# RECORDS SUPPLIED
-------

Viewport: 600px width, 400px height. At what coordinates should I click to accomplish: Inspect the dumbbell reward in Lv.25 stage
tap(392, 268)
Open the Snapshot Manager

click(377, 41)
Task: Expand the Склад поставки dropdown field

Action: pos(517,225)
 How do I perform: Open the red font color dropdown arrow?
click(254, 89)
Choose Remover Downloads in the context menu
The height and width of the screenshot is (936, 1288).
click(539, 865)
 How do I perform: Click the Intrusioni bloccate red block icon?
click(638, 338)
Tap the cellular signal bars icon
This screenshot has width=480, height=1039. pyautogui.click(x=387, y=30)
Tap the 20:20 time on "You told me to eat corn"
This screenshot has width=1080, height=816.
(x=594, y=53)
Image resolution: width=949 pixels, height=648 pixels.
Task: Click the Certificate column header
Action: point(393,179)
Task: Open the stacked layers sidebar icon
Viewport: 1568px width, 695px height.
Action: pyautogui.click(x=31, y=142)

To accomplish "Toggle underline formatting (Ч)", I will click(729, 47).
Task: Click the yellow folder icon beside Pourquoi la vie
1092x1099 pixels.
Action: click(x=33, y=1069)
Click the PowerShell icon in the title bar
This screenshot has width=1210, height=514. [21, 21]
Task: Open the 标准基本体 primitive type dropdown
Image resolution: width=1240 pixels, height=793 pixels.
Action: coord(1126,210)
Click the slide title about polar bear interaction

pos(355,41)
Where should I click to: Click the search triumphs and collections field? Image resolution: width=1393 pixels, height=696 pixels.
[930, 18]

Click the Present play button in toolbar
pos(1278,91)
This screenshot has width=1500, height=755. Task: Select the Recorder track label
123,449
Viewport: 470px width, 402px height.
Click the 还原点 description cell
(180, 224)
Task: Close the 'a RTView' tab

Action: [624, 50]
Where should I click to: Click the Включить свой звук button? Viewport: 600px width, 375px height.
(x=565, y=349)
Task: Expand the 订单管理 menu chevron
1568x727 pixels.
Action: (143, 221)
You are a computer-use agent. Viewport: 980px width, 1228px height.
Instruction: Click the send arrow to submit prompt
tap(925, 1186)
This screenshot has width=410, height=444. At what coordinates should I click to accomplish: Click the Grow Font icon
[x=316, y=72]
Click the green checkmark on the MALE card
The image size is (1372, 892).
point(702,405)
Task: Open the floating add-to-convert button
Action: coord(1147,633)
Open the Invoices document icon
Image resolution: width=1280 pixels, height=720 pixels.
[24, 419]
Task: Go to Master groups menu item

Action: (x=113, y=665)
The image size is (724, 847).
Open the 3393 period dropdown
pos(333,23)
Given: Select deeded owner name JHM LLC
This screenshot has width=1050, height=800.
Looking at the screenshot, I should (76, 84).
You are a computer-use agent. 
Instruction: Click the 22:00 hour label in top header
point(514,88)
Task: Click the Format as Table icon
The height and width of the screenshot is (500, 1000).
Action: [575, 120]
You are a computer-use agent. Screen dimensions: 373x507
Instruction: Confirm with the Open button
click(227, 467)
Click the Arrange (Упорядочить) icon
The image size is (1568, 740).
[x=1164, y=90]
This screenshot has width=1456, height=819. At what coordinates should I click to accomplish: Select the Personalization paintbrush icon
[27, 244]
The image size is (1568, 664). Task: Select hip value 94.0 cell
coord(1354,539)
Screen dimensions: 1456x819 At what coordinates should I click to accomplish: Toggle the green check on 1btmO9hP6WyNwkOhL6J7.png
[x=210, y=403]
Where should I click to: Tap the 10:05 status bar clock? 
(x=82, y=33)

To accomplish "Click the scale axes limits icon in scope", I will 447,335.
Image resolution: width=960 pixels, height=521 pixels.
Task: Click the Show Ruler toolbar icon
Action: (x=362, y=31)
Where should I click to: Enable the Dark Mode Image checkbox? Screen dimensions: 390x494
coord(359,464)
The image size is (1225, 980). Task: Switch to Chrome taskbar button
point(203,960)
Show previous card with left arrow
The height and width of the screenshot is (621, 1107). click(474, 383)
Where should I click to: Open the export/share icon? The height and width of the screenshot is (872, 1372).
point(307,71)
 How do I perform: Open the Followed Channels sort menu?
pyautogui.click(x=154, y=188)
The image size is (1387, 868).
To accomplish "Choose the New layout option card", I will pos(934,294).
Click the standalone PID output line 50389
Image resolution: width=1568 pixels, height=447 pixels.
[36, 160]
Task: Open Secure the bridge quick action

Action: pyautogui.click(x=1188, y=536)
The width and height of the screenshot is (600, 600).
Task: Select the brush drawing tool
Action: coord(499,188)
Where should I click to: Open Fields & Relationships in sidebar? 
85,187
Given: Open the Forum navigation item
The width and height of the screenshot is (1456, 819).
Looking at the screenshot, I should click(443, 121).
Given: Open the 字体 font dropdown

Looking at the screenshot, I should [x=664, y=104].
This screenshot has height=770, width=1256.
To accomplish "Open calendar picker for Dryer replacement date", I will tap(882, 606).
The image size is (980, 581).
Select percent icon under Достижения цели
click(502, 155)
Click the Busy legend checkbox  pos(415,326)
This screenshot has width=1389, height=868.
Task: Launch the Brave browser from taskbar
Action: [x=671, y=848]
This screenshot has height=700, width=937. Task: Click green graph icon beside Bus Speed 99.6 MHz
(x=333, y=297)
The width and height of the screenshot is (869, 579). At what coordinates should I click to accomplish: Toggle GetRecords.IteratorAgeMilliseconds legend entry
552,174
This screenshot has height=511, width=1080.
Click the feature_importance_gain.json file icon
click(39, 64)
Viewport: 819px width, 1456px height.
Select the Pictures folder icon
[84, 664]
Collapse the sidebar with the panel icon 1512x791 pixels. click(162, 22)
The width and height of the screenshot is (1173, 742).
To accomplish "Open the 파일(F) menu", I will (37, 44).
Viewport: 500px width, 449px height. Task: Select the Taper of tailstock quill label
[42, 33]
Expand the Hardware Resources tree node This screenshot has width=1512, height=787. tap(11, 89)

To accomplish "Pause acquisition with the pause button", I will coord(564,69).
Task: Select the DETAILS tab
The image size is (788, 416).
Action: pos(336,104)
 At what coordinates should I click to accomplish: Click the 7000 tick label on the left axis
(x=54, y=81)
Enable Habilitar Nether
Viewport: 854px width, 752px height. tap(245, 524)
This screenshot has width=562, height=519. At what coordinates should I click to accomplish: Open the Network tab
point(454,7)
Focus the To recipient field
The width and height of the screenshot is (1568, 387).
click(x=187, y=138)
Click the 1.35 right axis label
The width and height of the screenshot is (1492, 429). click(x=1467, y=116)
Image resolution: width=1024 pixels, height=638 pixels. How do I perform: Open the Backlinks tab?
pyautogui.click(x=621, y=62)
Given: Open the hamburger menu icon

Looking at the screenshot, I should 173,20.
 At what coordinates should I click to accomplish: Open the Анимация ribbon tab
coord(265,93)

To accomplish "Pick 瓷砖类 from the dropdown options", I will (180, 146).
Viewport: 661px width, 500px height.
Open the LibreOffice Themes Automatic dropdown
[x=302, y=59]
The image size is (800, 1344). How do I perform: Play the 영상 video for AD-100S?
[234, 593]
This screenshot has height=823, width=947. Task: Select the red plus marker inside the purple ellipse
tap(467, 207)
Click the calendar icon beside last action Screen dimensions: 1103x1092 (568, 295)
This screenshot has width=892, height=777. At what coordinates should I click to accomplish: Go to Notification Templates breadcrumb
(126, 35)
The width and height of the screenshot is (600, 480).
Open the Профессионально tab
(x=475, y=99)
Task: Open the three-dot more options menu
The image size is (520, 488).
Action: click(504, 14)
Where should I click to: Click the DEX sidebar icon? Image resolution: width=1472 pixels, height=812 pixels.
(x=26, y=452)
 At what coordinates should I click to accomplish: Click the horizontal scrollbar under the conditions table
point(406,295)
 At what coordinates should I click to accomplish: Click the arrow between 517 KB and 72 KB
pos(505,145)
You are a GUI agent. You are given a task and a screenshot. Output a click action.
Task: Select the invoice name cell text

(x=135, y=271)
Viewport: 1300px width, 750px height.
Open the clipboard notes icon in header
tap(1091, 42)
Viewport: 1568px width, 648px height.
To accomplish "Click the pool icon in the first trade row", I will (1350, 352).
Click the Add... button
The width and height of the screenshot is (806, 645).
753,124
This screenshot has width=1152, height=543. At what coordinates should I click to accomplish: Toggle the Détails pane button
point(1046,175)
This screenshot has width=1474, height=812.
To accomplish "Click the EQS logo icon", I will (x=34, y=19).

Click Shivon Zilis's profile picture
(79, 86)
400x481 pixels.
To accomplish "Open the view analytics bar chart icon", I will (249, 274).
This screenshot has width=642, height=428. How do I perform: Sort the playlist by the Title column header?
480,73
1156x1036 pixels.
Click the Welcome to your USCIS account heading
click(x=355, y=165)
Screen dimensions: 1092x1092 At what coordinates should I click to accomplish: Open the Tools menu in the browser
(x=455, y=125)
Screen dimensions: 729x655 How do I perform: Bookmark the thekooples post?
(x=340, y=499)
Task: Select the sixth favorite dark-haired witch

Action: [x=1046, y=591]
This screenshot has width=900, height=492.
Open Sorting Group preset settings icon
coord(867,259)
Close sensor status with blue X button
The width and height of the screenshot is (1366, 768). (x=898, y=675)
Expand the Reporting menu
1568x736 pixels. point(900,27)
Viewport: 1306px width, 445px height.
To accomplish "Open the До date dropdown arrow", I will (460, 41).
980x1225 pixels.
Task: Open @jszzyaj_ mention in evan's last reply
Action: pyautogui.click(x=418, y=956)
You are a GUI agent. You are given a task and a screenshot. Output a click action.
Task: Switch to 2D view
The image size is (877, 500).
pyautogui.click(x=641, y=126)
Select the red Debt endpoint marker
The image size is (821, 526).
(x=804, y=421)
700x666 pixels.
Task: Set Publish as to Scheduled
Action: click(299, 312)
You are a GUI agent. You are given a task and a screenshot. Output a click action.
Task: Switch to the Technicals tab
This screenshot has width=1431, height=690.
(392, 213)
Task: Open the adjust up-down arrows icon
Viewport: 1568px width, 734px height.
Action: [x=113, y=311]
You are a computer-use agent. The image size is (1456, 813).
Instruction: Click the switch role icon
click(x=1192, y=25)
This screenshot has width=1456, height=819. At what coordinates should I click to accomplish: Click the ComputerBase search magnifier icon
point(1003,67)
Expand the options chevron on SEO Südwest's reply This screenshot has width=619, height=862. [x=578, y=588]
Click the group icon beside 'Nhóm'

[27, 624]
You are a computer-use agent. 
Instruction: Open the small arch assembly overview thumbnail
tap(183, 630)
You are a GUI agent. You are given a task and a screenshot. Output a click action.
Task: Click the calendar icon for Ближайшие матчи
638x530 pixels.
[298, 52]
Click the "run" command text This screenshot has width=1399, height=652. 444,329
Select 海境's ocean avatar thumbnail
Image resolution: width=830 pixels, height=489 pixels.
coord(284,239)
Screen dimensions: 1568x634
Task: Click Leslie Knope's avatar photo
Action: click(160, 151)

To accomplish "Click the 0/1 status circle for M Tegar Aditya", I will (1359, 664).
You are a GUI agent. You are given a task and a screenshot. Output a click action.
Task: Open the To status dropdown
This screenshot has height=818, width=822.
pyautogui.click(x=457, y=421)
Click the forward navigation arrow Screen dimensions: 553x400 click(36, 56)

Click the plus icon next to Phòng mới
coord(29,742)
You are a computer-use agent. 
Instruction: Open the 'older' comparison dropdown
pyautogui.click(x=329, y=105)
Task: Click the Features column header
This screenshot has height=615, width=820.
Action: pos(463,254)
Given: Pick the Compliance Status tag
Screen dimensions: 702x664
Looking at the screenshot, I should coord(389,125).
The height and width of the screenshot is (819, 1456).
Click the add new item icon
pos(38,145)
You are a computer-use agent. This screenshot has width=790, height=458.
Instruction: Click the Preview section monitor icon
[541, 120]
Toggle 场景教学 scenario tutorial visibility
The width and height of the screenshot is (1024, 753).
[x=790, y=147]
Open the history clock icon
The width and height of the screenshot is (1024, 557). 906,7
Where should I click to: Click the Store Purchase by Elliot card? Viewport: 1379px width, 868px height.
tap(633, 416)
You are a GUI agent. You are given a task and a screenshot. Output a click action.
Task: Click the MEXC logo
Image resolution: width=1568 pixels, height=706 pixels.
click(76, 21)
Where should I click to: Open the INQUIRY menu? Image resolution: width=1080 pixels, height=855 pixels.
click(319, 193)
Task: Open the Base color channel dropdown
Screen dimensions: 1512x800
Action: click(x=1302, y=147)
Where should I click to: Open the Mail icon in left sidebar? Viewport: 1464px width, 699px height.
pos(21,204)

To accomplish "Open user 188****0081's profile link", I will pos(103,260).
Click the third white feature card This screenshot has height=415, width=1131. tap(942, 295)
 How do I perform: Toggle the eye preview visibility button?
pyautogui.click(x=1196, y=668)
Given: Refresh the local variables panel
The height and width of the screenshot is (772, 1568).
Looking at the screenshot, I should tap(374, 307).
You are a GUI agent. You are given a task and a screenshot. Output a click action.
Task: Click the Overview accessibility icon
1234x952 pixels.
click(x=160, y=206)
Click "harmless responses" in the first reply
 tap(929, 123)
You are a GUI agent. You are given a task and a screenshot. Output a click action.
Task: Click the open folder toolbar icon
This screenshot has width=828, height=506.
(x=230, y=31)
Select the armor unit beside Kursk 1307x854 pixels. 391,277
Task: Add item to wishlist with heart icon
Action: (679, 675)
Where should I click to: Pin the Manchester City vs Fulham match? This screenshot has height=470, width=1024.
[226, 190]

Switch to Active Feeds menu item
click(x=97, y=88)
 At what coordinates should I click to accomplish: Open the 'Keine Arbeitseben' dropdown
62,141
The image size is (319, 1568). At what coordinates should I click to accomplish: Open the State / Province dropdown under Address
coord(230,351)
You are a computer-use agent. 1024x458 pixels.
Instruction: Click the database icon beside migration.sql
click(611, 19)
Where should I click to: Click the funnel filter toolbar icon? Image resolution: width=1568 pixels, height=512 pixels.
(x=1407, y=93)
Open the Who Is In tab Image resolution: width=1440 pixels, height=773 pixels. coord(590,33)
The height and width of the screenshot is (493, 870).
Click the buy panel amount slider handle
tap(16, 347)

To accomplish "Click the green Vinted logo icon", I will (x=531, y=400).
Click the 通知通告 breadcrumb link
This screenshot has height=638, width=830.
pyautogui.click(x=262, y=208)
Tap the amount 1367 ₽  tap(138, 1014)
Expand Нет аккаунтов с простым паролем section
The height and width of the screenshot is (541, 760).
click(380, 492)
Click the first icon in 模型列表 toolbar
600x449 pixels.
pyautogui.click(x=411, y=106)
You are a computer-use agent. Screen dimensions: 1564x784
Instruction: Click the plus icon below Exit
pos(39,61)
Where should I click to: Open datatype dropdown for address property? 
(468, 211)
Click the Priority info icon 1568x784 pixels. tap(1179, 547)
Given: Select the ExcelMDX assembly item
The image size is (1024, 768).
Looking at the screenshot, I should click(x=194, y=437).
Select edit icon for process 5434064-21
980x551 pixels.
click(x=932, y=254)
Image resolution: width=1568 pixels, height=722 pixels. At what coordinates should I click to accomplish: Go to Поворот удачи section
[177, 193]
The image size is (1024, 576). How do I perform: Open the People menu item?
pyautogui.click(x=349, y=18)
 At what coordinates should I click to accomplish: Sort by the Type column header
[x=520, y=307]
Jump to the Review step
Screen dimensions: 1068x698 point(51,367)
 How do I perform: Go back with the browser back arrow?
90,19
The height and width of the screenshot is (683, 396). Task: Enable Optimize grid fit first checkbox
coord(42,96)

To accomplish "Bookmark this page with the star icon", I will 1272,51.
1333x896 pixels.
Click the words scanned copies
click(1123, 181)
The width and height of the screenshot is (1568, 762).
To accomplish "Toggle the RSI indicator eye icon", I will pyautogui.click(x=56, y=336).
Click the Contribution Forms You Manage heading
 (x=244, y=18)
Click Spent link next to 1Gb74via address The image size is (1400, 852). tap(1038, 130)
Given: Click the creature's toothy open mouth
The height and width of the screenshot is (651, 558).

-------

# AIM OF THE TASK
Retype the part of the material that opens with the line containing "Task: Click the Format as Table icon" and closes with the line containing "The height and width of the screenshot is (621, 1107).", both lines included.

# SOLUTION TO THE PROBLEM
Task: Click the Format as Table icon
The height and width of the screenshot is (500, 1000).
Action: [575, 120]
You are a computer-use agent. Screen dimensions: 373x507
Instruction: Confirm with the Open button
click(227, 467)
Click the Arrange (Упорядочить) icon
The image size is (1568, 740).
[x=1164, y=90]
This screenshot has width=1456, height=819. At what coordinates should I click to accomplish: Select the Personalization paintbrush icon
[27, 244]
The image size is (1568, 664). Task: Select hip value 94.0 cell
coord(1354,539)
Screen dimensions: 1456x819 At what coordinates should I click to accomplish: Toggle the green check on 1btmO9hP6WyNwkOhL6J7.png
[x=210, y=403]
Where should I click to: Tap the 10:05 status bar clock? 
(x=82, y=33)

To accomplish "Click the scale axes limits icon in scope", I will 447,335.
Image resolution: width=960 pixels, height=521 pixels.
Task: Click the Show Ruler toolbar icon
Action: (x=362, y=31)
Where should I click to: Enable the Dark Mode Image checkbox? Screen dimensions: 390x494
coord(359,464)
The image size is (1225, 980). Task: Switch to Chrome taskbar button
point(203,960)
Show previous card with left arrow
The height and width of the screenshot is (621, 1107). click(474, 383)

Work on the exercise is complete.